Quant au mot de totem, c’est celui qu’emploient les Ojibway, tribu algonkine, pour désigner l’espèce de choses dont un clan porte le nom[1]. Bien que l’expression n’ait rien d’australien[2] et qu’elle ne se rencontre même que dans une seule société d’Amérique, les ethnographes l’ont définitivement adoptée et s’en servent pour dénommer, d’une manière générale, l’institution que nous sommes en train de décrire. C’est Schoolcraft qui, le premier, a ainsi étendu le sens du mot et parlé d’un « système totémique »[3]. Cette extension, dont il y a d’assez nombreux exemples en ethnographie, n’est assurément pas sans inconvénients. Il n’est pas normal qu’une institution de cette importance porte un nom de fortune, emprunté à un idiome étroitement local, et qui ne rappelle aucunement les caractères distinctifs de la chose qu’il exprime. Mais aujourd’hui, cette manière d’employer le mot est si universellement acceptée qu’il y aurait un excès de purisme à s’insurger contre l’usage[4].

  1. Morgan, Ancient Society, p. 165.
  2. En Australie, les mots employés varient suivant les tribus. Dans les régions observées par Grey, on disait Kobong ; les Dieri disent Murdu (Howitt, Nat. Tr. of S. E. Aust., p. 91), les Narrinyeri, Mgaitye (Taplin in Curr}}, II, p. 244), les Warramunga, Mungai ou Mungaii (North. Tr., p. 754), etc.
  3. Indian Tribes of the United States, IV, p. 86.

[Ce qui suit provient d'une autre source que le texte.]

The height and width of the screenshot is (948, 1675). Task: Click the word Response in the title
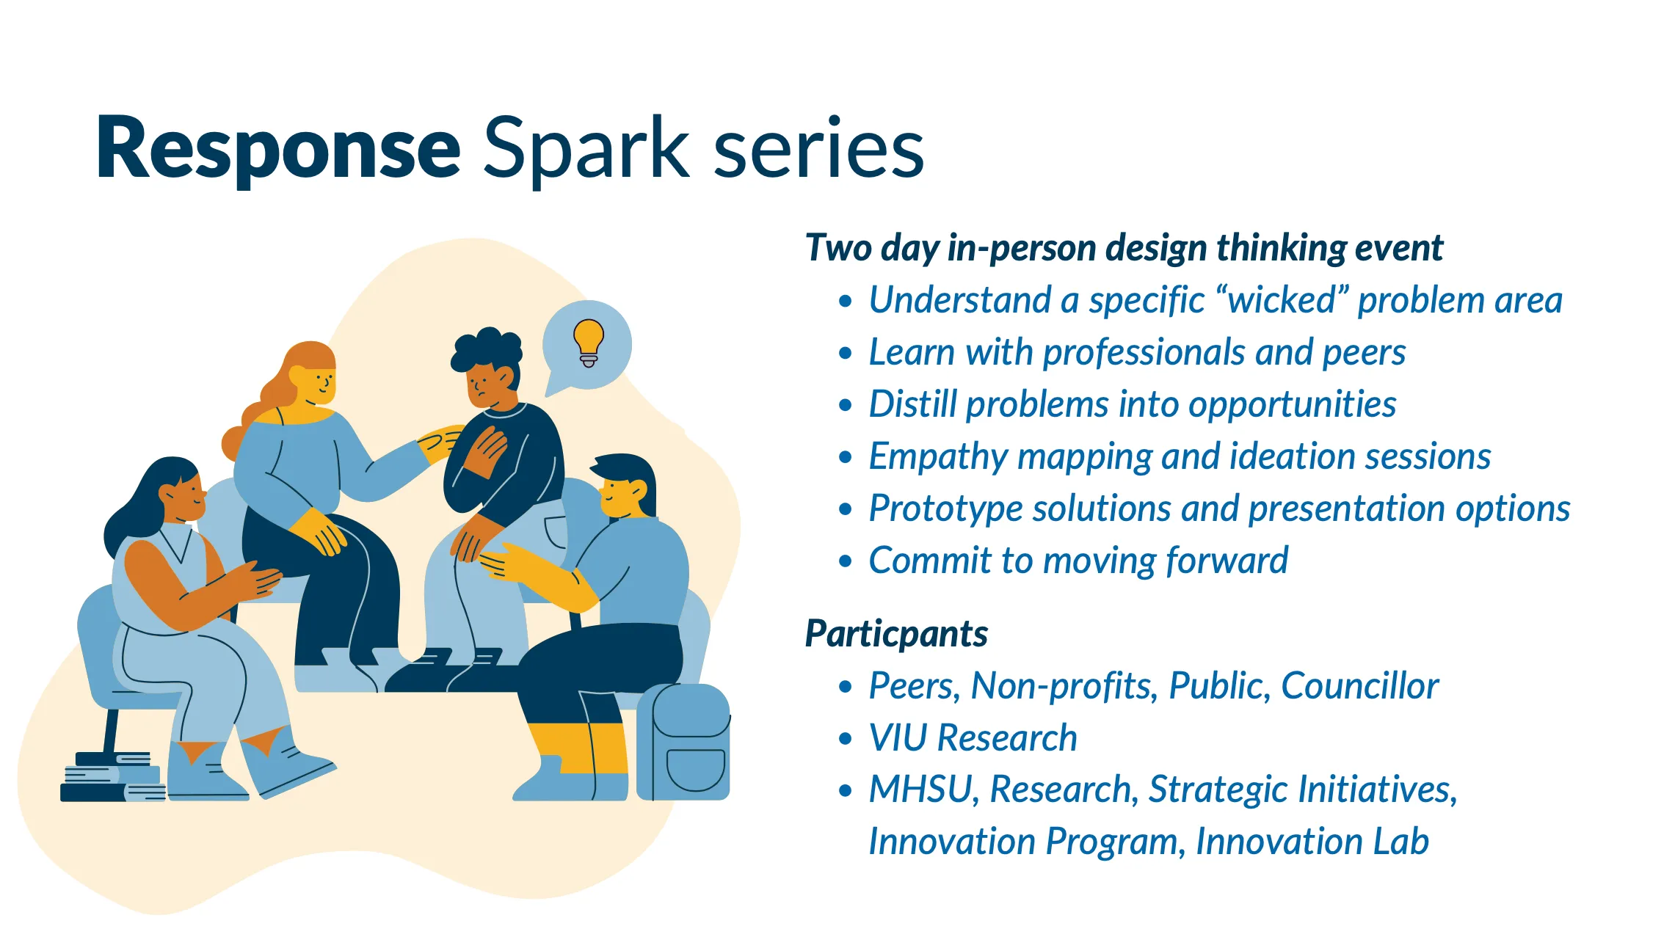[277, 149]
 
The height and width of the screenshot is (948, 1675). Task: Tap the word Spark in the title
[586, 149]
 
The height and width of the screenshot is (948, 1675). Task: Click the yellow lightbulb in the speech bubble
[588, 342]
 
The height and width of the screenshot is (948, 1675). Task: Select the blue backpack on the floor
[683, 743]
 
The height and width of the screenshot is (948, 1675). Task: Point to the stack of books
[110, 780]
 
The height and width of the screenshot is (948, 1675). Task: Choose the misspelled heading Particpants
[896, 633]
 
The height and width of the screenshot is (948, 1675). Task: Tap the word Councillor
[1359, 686]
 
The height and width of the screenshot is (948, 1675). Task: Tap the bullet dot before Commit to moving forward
[846, 561]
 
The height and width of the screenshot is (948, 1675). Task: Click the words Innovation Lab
[1312, 842]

  4. Et cependant cette fortune du mot est d’autant plus regrettable que nous ne savons même pas avec exactitude comment il s’orthographie. Les uns écrivent totam, les autres toodaim, ou dodaim ou ododam (v. Frazer, Totemism, p. 1). Le sens même du terme n’est pas exactement déterminé. Si l’on s’en rapporte au langage tenu par le premier observateur des Ojibway, J. Long, le mot de totam désignerait le génie protecteur, le totem individuel dont il sera question plus loin (liv. I, chap. IV) et non le totem de clan. Mais les témoignages des autres explorateurs sont formellement en sens contraire (v. sur ce point Frazer, Totemism and Exogamy, III, p. 49-52).